I'm sorry, but you don't really understand hash tables.

Udo · on Sept 30, 2016

Read things more carefully before rushing to judgement. I'm not talking about a lookups-only scenario. Of course you can make anything O(1) as long as you arbitrarily define all the parts that aren't as external to the solution, but you're just kidding yourself in the end.

> I'm sorry, but you don't really understand hash tables.

I'm not the one who made this personal, but I'll match that allegation back to you, and I raise you one "you don't really know how to interpret what people say".

zzzcpan · on Sept 30, 2016

I'm sorry, I didn't mean to make it personal.

Udo · on Sept 30, 2016

Honestly, I think implying that rebuilding the hash table is an O(1) operation is worse. :P But judging by the downvotes I'm getting on that particular comment, it seems that most people agree with you that rebuilding is indeed free. So it seems you won this argument on several fronts ;)
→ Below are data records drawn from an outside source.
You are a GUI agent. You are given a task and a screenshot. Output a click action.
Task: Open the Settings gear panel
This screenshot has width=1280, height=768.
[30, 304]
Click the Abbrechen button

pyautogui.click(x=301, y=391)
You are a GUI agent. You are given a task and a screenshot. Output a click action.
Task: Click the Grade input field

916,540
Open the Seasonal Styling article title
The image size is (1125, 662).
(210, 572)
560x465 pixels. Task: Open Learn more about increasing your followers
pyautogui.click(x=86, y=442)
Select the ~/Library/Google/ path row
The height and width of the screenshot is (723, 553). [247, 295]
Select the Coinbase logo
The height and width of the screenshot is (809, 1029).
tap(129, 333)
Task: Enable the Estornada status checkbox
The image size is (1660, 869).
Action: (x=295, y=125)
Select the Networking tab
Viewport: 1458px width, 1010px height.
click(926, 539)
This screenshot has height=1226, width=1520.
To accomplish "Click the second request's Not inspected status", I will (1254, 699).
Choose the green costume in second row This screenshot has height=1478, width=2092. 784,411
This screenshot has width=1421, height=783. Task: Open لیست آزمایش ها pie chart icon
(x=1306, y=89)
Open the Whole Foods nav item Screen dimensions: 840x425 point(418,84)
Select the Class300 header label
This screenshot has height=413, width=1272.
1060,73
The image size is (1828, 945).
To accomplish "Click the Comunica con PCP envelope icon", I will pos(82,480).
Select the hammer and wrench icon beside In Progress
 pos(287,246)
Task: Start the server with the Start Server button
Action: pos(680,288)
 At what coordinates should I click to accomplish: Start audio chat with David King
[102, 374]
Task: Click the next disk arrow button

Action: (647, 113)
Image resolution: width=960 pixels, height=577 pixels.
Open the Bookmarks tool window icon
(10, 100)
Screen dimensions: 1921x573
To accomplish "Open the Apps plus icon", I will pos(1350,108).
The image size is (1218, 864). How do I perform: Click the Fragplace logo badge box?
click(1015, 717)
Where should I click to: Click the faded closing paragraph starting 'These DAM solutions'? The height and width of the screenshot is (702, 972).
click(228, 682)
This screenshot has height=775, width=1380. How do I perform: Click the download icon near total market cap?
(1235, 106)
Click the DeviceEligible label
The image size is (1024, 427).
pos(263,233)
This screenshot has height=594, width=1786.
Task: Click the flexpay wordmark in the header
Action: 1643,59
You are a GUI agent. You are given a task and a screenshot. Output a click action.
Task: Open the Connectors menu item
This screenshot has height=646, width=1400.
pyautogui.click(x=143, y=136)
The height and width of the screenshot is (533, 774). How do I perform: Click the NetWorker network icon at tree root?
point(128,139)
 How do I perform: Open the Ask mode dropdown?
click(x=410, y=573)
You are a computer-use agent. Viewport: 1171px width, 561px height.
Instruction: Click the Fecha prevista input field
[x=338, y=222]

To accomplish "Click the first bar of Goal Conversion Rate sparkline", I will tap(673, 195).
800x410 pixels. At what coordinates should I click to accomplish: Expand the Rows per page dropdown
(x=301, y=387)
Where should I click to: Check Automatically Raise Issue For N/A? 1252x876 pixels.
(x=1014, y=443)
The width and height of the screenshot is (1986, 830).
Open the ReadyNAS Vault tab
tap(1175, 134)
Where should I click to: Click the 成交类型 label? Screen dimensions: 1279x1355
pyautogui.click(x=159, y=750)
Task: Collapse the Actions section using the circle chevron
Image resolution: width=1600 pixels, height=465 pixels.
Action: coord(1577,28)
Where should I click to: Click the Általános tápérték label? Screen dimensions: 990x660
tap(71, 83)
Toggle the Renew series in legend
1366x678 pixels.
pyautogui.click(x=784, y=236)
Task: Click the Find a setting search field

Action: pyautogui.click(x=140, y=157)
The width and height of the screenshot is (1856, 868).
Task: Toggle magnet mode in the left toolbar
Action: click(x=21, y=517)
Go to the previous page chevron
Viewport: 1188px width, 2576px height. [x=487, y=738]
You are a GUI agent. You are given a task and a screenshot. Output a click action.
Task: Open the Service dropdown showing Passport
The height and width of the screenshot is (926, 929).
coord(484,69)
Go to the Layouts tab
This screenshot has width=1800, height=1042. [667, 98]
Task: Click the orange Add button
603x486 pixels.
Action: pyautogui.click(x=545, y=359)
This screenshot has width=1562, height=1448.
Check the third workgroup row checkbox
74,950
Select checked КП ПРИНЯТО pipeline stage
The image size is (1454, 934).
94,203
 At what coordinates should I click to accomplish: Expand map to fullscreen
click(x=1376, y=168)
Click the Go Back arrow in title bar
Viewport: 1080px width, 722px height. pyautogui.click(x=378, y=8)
treebeard901 · on Sept 30, 2016

Plot twist: zzzcpan was the interviewer.

Udo · on Sept 30, 2016

I'd call that a Seinfeldian twist ;)

sp332 · on Sept 30, 2016

It's only O(1) until it gets full. Either you have hash buckets which take linear time to search through, or you do a linear probe like in the article. And if it outgrows hardware cashes, performance gets worse as O(log(n)), but that's not a feature of the algorithm itself.

hvidgaard · on Sept 30, 2016

It would be fairly simple to create an argument he cannot refute. Make a hashtable with 4 slots, put 16 elements in it, even with perfect distribution it would have to look through 4 elements to find the last one. This means it takes O(1/4n), or, since constants doesn't matter O(n). If he cannot accept that I would simply walk out and inform them that I could not take the job seriously, when the interviewer don't know such a basic thing.

hthh · on Sept 30, 2016

Dynamic resizing fixes this, although hash collisions can still be a problem (albeit a very unlikely one if your hash is secure). https://en.wikipedia.org/wiki/Hash_table#Dynamic_resizing

mason55 · on Sept 30, 2016

The number of collisions is only loosely based on the hash function, it's much more closely tied to the fill factor.

If you keep your hash table 1% full then you're unlikely to run into a collision no matter how bad your hash function is. If you keep your table 99% full then it doesn't matter how good your hash function is. You still have to modulo your hash by the number of buckets.

wongarsu · on Sept 30, 2016

Yes, there are implemenations of hash tables that solve this problem. Hash collisions still ruin your worst case performance, but as long as nobody is asking how long you spend on inserts you can solve that too. As a trivial example, on each insert make the hashtable larger and change the hash function randomly until you found a solution that has O(1) lookup for all elements.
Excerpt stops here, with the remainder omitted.